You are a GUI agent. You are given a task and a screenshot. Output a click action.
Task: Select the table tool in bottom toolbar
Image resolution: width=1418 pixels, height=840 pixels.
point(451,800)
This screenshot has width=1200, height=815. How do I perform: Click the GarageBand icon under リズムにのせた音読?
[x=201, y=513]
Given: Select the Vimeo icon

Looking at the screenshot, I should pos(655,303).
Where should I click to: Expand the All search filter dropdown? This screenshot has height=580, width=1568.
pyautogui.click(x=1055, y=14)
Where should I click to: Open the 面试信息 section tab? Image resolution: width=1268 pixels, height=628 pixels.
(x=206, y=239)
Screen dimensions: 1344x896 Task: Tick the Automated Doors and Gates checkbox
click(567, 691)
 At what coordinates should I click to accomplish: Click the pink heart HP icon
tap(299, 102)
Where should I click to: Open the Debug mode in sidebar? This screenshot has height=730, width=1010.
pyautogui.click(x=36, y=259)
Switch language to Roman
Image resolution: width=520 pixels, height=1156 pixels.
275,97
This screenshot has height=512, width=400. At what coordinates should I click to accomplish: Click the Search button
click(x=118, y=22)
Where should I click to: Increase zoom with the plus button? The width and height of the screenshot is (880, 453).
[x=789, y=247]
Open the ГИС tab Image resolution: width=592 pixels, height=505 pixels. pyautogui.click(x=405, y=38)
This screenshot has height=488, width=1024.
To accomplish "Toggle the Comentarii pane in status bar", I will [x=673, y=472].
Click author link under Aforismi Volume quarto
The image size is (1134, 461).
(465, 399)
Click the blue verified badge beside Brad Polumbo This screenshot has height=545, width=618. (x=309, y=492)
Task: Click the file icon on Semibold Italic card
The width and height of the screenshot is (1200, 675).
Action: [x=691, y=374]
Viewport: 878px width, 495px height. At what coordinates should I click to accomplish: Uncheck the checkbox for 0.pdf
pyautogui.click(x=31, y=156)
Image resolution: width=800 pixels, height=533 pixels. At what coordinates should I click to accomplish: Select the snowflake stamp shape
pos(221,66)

※

Your task is to return the full listing exactly as it was given.

- **ANSWER TO THIS PROBLEM**
You are a GUI agent. You are given a task and a screenshot. Output a click action.
Task: Select the table tool in bottom toolbar
Image resolution: width=1418 pixels, height=840 pixels.
point(451,800)
This screenshot has width=1200, height=815. How do I perform: Click the GarageBand icon under リズムにのせた音読?
[x=201, y=513]
Given: Select the Vimeo icon

Looking at the screenshot, I should pos(655,303).
Where should I click to: Expand the All search filter dropdown? This screenshot has height=580, width=1568.
pyautogui.click(x=1055, y=14)
Where should I click to: Open the 面试信息 section tab? Image resolution: width=1268 pixels, height=628 pixels.
(x=206, y=239)
Screen dimensions: 1344x896 Task: Tick the Automated Doors and Gates checkbox
click(567, 691)
 At what coordinates should I click to accomplish: Click the pink heart HP icon
tap(299, 102)
Where should I click to: Open the Debug mode in sidebar? This screenshot has height=730, width=1010.
pyautogui.click(x=36, y=259)
Switch language to Roman
Image resolution: width=520 pixels, height=1156 pixels.
275,97
This screenshot has height=512, width=400. At what coordinates should I click to accomplish: Click the Search button
click(x=118, y=22)
Where should I click to: Increase zoom with the plus button? The width and height of the screenshot is (880, 453).
[x=789, y=247]
Open the ГИС tab Image resolution: width=592 pixels, height=505 pixels. pyautogui.click(x=405, y=38)
This screenshot has height=488, width=1024.
To accomplish "Toggle the Comentarii pane in status bar", I will [x=673, y=472].
Click author link under Aforismi Volume quarto
The image size is (1134, 461).
(465, 399)
Click the blue verified badge beside Brad Polumbo This screenshot has height=545, width=618. (x=309, y=492)
Task: Click the file icon on Semibold Italic card
The width and height of the screenshot is (1200, 675).
Action: [x=691, y=374]
Viewport: 878px width, 495px height. At what coordinates should I click to accomplish: Uncheck the checkbox for 0.pdf
pyautogui.click(x=31, y=156)
Image resolution: width=800 pixels, height=533 pixels. At what coordinates should I click to accomplish: Select the snowflake stamp shape
pos(221,66)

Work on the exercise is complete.